Can you talk about how you feel you get the most success collaborating with other teams at Scale and also what are some of the challenges from a company at Scale size when you're collaborating across teams?

I think we need to avoid the black hole that any issue tracker can become. It's very easy to jump into Shortcut and just be like, "I'll just make up a story" for virtually anything. But if no one's going to look at it and prioritize it, I would really encourage folks not to go put it in Shortcut, find a different way to communicate it. Do we need a brainstorming session? Do we need ideas list somewhere else before you go make things in Shortcut? Ideally what's in Shortcut is more than just an idea and can be actioned.

We have a few go-to-market and product folks who keep an eye on things. They review the outstanding issues and requests that are both in Shortcut and not in Shortcut and figure out what needs to be there. What is the relative priority? Are more customers starting to ask for this? They go surprisingly far just in terms of making sure that we have what we need there alongside very clear expectations about how a team should be using labels. Each team to have their own label methodology, but what's not okay is not having the consistency or the clear expectations about how it should work. For me that's solved by two things, one, onboarding and clear internal documentation about how to use Shortcut. We have our own guide about using Shortcut at Scale. There's a clear, good way to use Shortcut and a way not to use Shortcut there. Then as well as we're all human so for us, trying to actually enforce the good behavior when we can programmatically is also helpful. I think, go ahead, Joey.

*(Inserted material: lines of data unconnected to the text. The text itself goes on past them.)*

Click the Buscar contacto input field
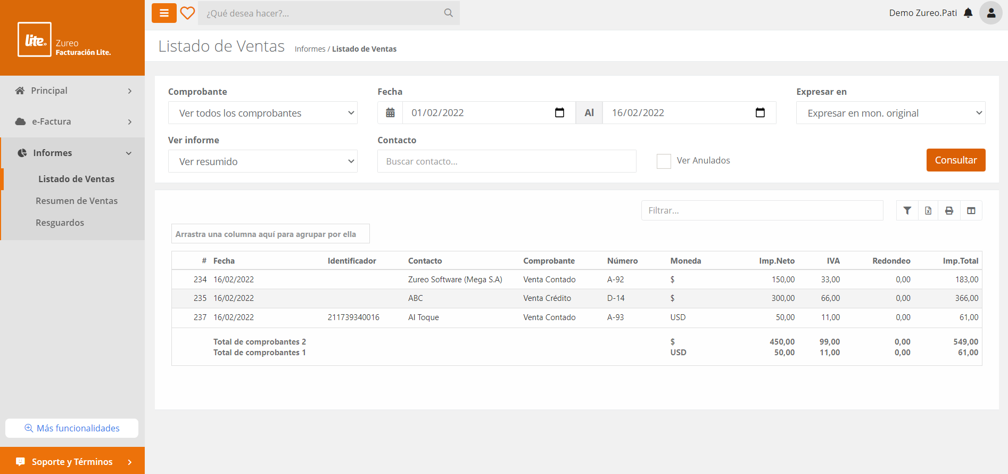 (506, 161)
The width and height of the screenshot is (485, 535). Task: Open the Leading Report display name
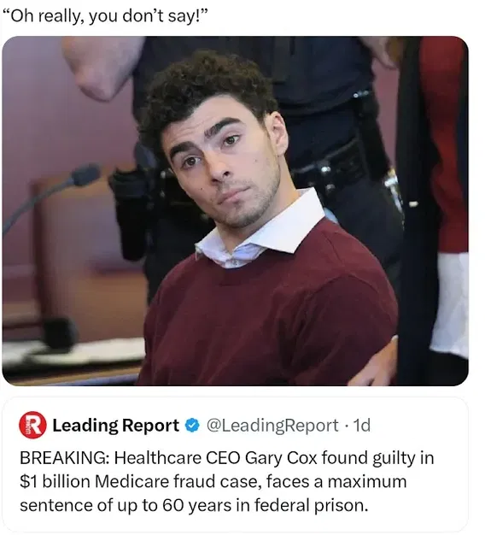point(115,425)
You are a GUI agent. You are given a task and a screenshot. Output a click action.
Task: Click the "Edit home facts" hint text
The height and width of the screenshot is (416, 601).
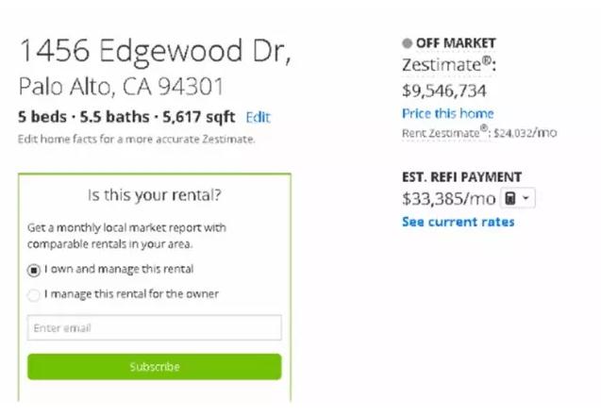click(x=137, y=140)
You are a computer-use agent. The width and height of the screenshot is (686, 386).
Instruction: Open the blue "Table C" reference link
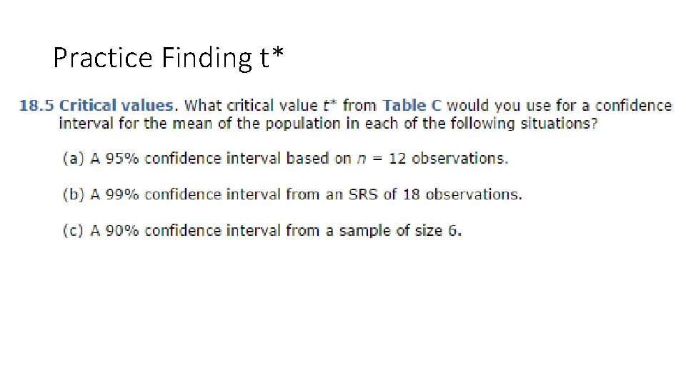point(412,106)
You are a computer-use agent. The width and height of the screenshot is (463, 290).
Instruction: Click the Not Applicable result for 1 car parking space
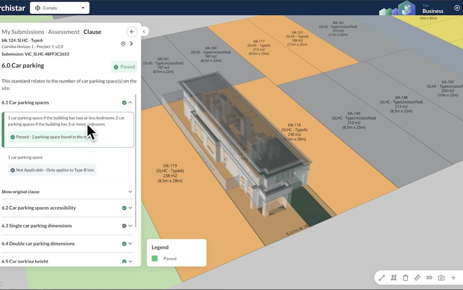coord(51,170)
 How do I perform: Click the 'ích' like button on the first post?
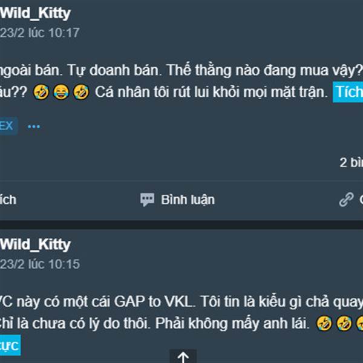coord(8,200)
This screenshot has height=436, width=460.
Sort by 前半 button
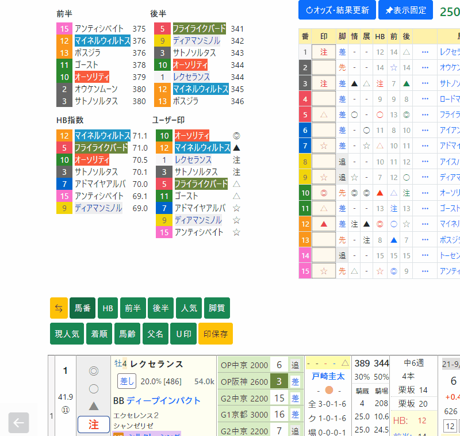click(132, 308)
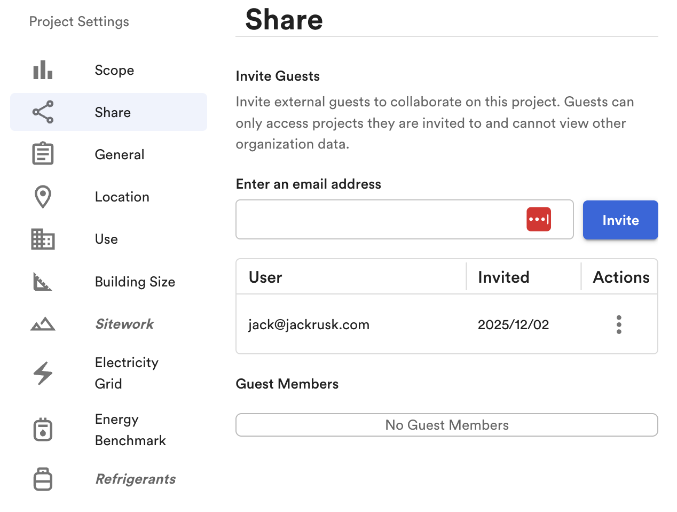Open Energy Benchmark settings
The image size is (677, 512).
coord(130,430)
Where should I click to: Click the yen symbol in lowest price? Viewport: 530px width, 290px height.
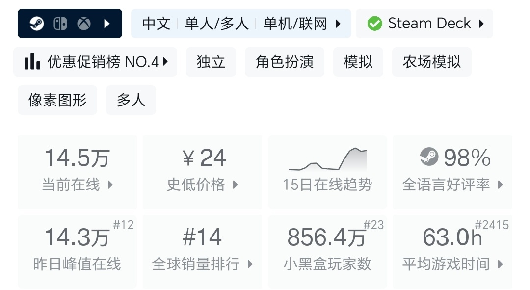(189, 158)
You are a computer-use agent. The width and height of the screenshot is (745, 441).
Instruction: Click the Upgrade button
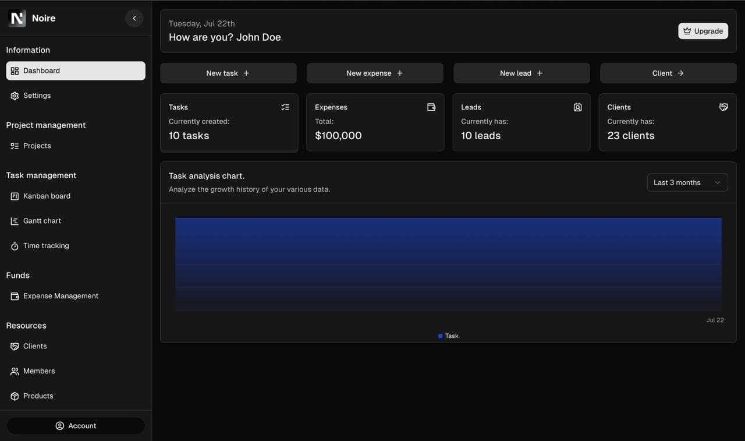[703, 30]
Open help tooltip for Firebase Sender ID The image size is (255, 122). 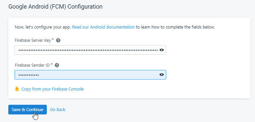pos(57,65)
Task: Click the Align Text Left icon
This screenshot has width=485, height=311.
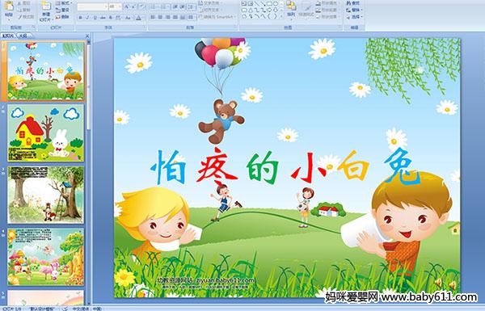Action: point(153,17)
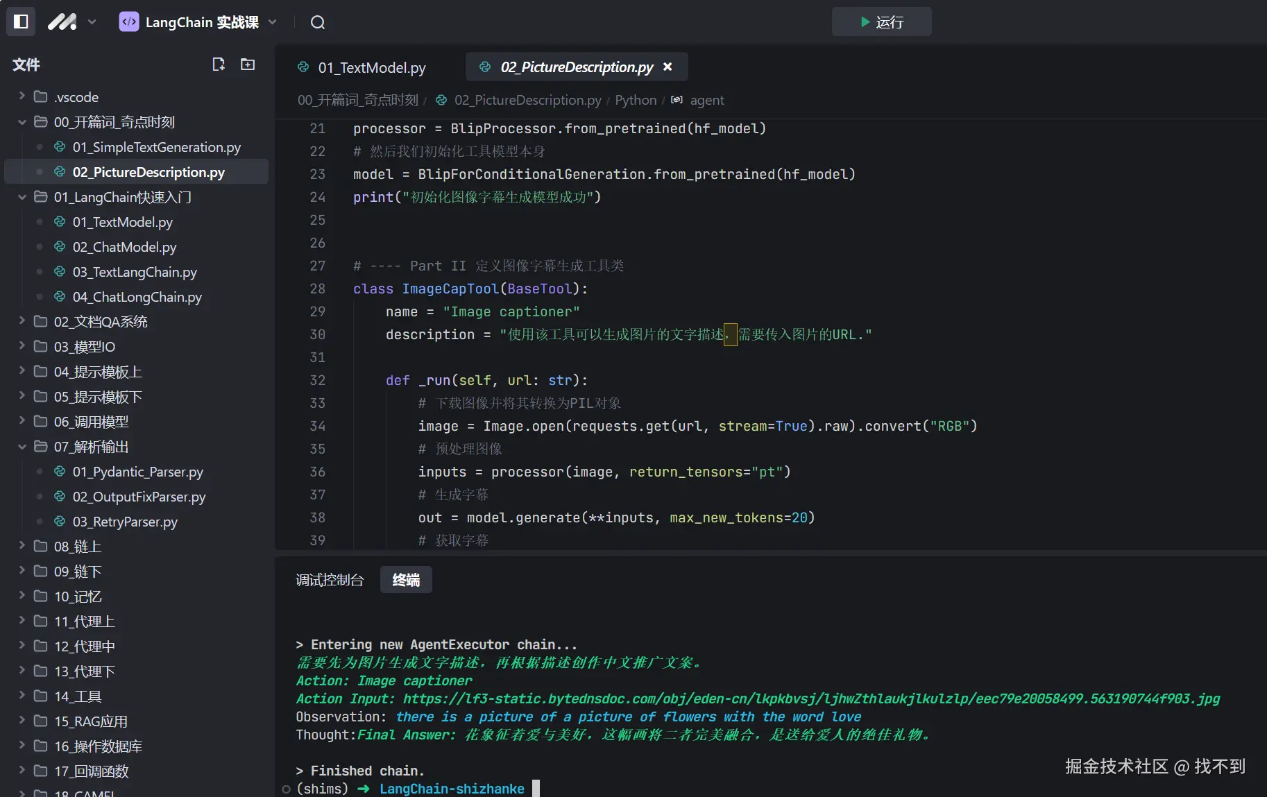The width and height of the screenshot is (1267, 797).
Task: Click the agent symbol icon in breadcrumb
Action: tap(677, 100)
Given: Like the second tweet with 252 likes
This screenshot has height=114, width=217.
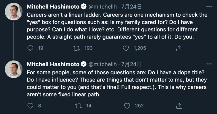Looking at the screenshot, I should 127,106.
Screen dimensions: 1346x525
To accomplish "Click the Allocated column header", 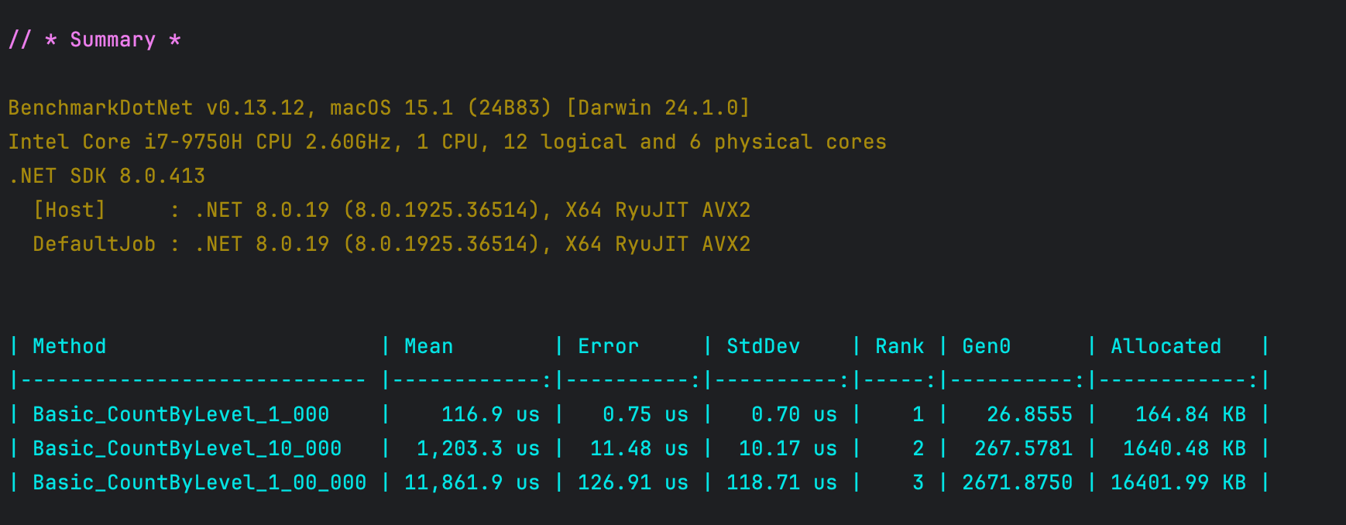I will (x=1166, y=346).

You talked through your integration work, you talked through some concepts like story templates but can you elaborate on how Scale ensures everybody is able to meet in the middle and work together effectively?

It takes a culture of writing bring about good collaboration. We can talk about information, what we don't want is just, "It's in people's heads or like this team had to bring from a session and now there's a bunch of notes somewhere in Google doc and has access to." You really start to open up the lines of communication about what the organization is working on.

At Scale, we have two different things we do:

For every API change we want to make, we have an email list that goes out to every engineer. You're pretty much required to be on this email list for the proposal about what you want to change on the API. So people know what's coming and hopefully collaborate and say, "Yes, cool idea. That makes a lot of sense."

We also send out these product requirements documents. These are linked from Shortcut to a Google Doc that's three or four pages long and details what the problem is, what the proposed solution is, the timelines, the details, the implementation stuff.

We share these out to a similar group to the engineering team, so people know what's in the works. It's a very short email: "Here's the statement that sounds relevant to you or you want to know about it. Click on Google Docs to get all the details." I think it helps open the door for folks to make sure we're all on the same level playing field and we have access to the same information about what's happening across the company, as opposed to keeping things in very tight silos and only letting people know when it's fully done or already in progress.

Yes, that's great. We use similar practices at Shortcut making sure information is out in the open. Increases cooperation, increases transparency across teams, and ultimately makes teams and the company more effective.